In 2017, the Bundestag — or German parliament — legalized medical cannabis. Since then, some estimates show that the number of folks who have opted for marijuana prescriptions has leapfrogged from roughly 700 to more than 20,000.
The law allows for medicinal marijuana to be prescribed to certain ill patients, such as those suffering from multiple sclerosis, chronic pain, serious appetite loss or chemotherapy-induced nausea. But it doesn’t define “seriously ill.”
That might sound familiar to some Americans living in certain geographic regions.
As is the case in many states and municipalities throughout the U.S., Germany has yet to decriminalize marijuana. Germany’s Narcotics Act classifies cannabis as an Appendix III drug, which means it’s not too dangerous to market to the public, nor is it too dangerous to prescribe.

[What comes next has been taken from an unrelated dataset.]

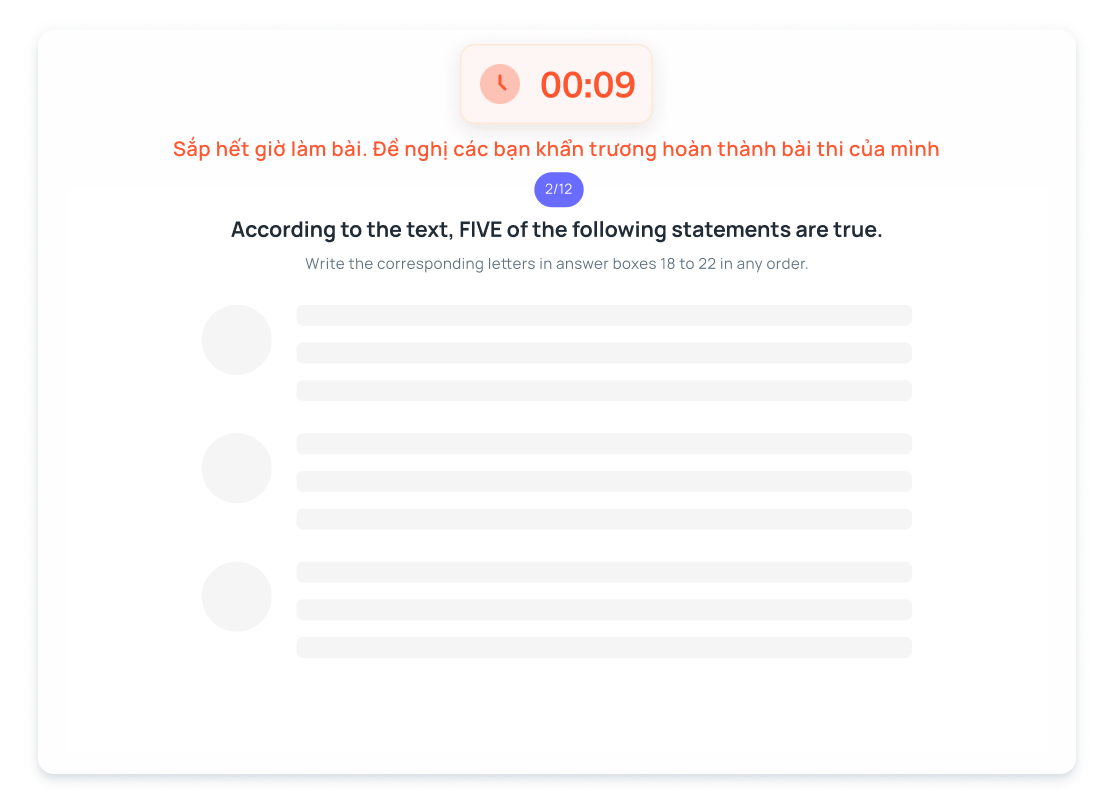Select the second circular loading placeholder
Screen dimensions: 1118x804
click(237, 468)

Even so, there’s a push to end prohibition among a coalition of German politicians, including members of the Free Democratic Party, the Green Party, and the Left Party, most of which are often described as liberal or progressive.

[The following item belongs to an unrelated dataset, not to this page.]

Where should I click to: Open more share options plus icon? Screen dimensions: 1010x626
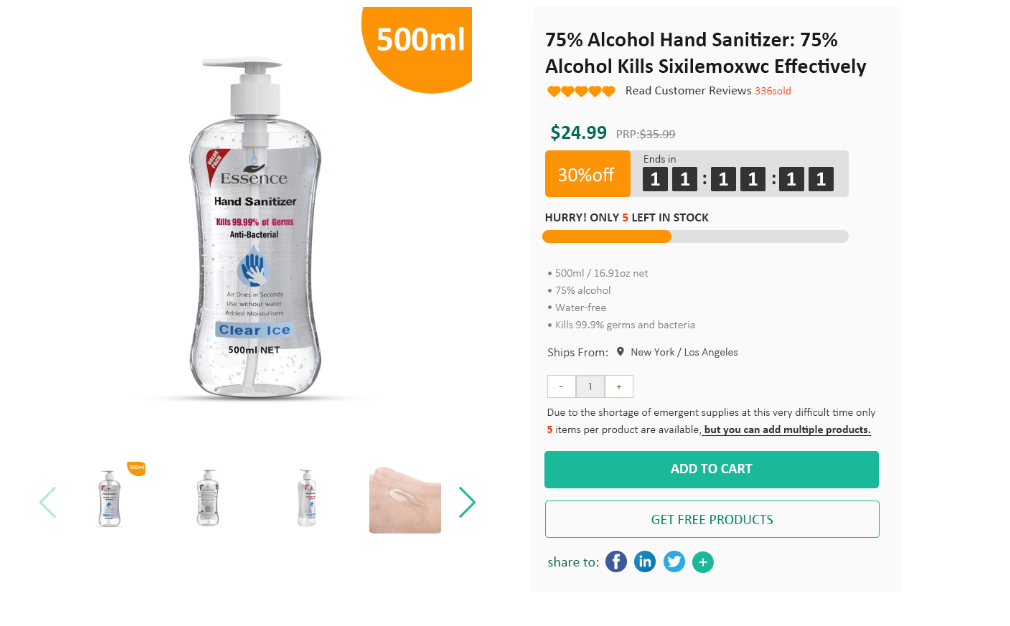703,562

Surprisingly, some members of German law enforcement have called for the same.
In February 2018, Andre Schulz, the head of the Association of German Criminal Officers, called for the “complete decriminalization of cannabis consumers.”
Schulz told the German tabloid Bild that the current prohibition system “allows criminal careers to start,” and that “the prohibition of cannabis was, viewed historically, arbitrary” and is “neither intelligent nor expedient.”
“In the history of mankind there has never been a society without the use of drugs. This is something that has to be accepted,” he added. “My prediction is cannabis will not be banned for long in Germany.”
Perhaps Schulz has a point. After all, as my friend and native Berliner Maritza Kompatzki says, the general sentiment towards cannabis is casual.
“There isn’t a high stigma against it,” Kompatzki told me. “I think the last generation that was not ‘cool’ with it was my grandparents.”
“It’s not legal last time I checked, but people smoke everywhere all the time, depending on the part of town, of course” she added. Kompatzki says her mother recently asked her who to buy cannabis from because she and her friends wanted to partake.
Once Michael and I had made our way back across the Oberhaum Bridge, following our short escapade among the African immigrants in the Gorli, we stopped to roll a joint as the last bit of the sun dipped below the river’s shiny surface.
We sat down and lit the tobacco-laced spliff, both of us taking long tokes as if this would be the long-awaited cure for our days-long bender. A cop passed us; surely he could smell the cannabis and not just the tobacco. He never even glanced in our direction.